Al final, la literatura es cuestión de forma. Es el efecto de disponer una estructura que distribuya con sentido arquitectónico el contenido, de insuflar vida a los sujetos que pueblan el mundo donde se mueven y de recrear con expresividad verbal las experiencias referidas. De otro modo, la materia resulta una copia insignificante de lo que perciben los sentidos.
Sacramento, de Antonio Soler (Málaga, 1956), ha incitado estas observaciones obvias sobre el viejo debate artístico acerca de las proporciones debidas entre el fondo y la forma porque su sustancia anecdótica no diferiría mucho de tantas otras novelas que antes han entretejido el retrato de una personalidad rara y el testimonio crítico colectivo. Es más: el autor rescata un personaje habitual de la gran literatura realista, el sacerdote, casi desaparecido en la narrativa actual por los cambios sociológicos que han menguado el peso de la Iglesia. El tratamiento de dicha materia concluye, sin embargo, con un trabajo a la vez novedoso y apasionante.
Sacramento cuenta vergonzosos episodios reales, aunque desconocidos por el manto de silencio con que la Iglesia y el franquismo los ocultaron. Un párroco malagueño, Hipólito Lucena, cuya esquela funeraria fechada en 1985 cierra el libro, desplegó desde la alta posguerra una intensa actividad pastoral y asistencial mientras aprovechaba el confesionario para enredar a bastantes feligresas, las “hipolitinas”, en una especie de secta pseudomística, tapadera de ritos lujuriosos y sacrílegos.
Soler construye un vibrante relato psicologista de interiores inabarcables e incomprensibles y alcanza un diagnóstico inquietante de la condición humana
Tal contenido habría dado, en manos torpes y simplificadoras, un relato de tremendismo naturalista. Soler tiene el acierto de insertarlo en el proceso de sus averiguaciones sobre aquellos olvidados hechos y en la propia escritura del libro desde el presente y a partir de su misma presencia en el libro. El empleo de algo tan del gusto de nuestros días como la autoficción galvaniza la historia con una perspectiva múltiple y con un plus de veracidad, sin que por ello se rebaje el carácter conjetural de los insólitos sucesos; ni que pierda un ápice de valor el fondo misterioso de la personalidad del padre Lucena.
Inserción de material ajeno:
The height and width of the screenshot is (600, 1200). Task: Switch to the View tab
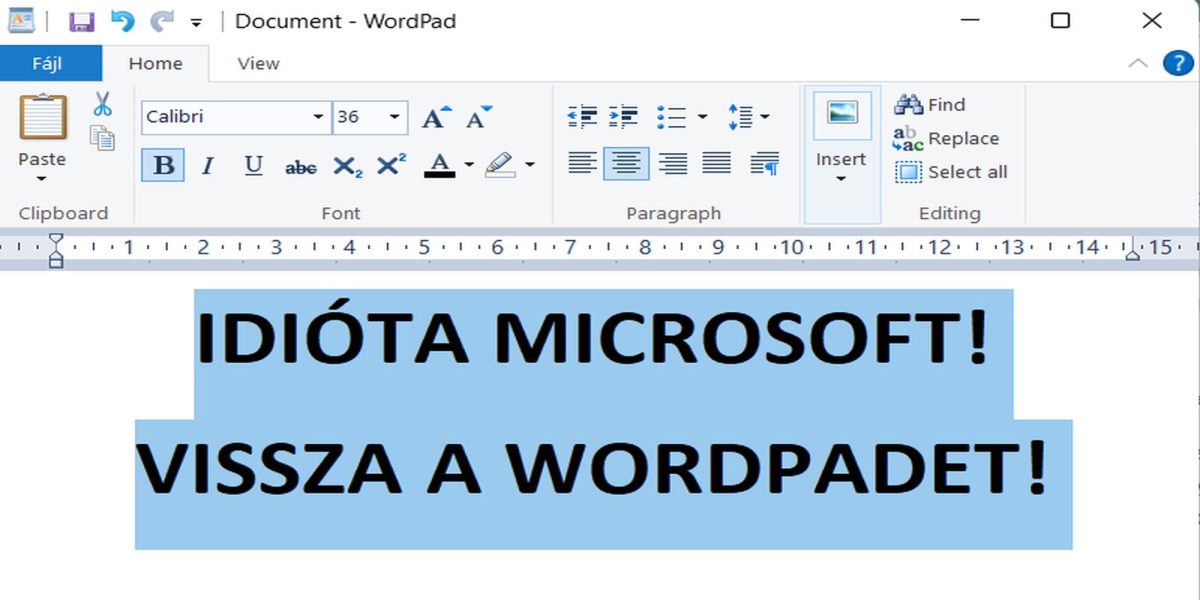click(256, 62)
Aquí tenemos una de las dos grandes vetas de Sacramento, una novela psicologista centrada en un ser enigmático: qué era aquel cura visionario, que se inspiraba en los textos sagrados y los retorcía hasta extremos heréticos, que disimulaba la soberbia en aparente humildad, que tenía los estigmas de la santidad y las pulsiones de la depravación…, y cuya fe berroqueña dinamitaba toda ortodoxia. Como sea, porque el relato muestra los arcanos de la mente y los enigmas de la espiritualidad. En esta novela, Soler construye un vibrante retrato de interiores inabarcables, incomprensibles; y alcanza, tal vez sin voluntad expresa de plantearlo, un diagnóstico inquietante de la condición humana.
La otra gran veta de Sacramento conecta la patología del alma con una situación histórica específica. Un atento ejercicio de memorialismo remonta el relato hasta los años veinte del pasado siglo, recupera las convulsiones sociales y el anticlericalismo popular de tiempos de la República y se dilata en los primeros lustros de la ominosa dictadura. Estos trechos narrativos discontinuos proporcionan a la novela una fuerza testifical rotunda y un poder crítico contundente y la convierten en una de las piezas más inapelables de la memoria histórica literaria.
Se muestran en toda su crudeza la venganza, el hambre y la represión política, pero los dardos mortíferos se dirigen a la España levítica. Esta vertiente de denuncia consagra la novela como un implacable alegato contra el nacionalcatolicismo, cuya verdad se asienta en la abundante constatación de usos y abusos y en los agudos retratos de eminentes autoridades eclesiales citadas con nombre y apellidos.
El sarcasmo y formas revulsivas del humor dominan la narración hasta sus secuencias finales en que hallamos intensos registros emocionales. El cura visionario pasa a contemplarse con comprensión cervantina y Soler delega en el lector la sentencia sobre el caso extraño y complejo del protagonista de esta magnífica novela.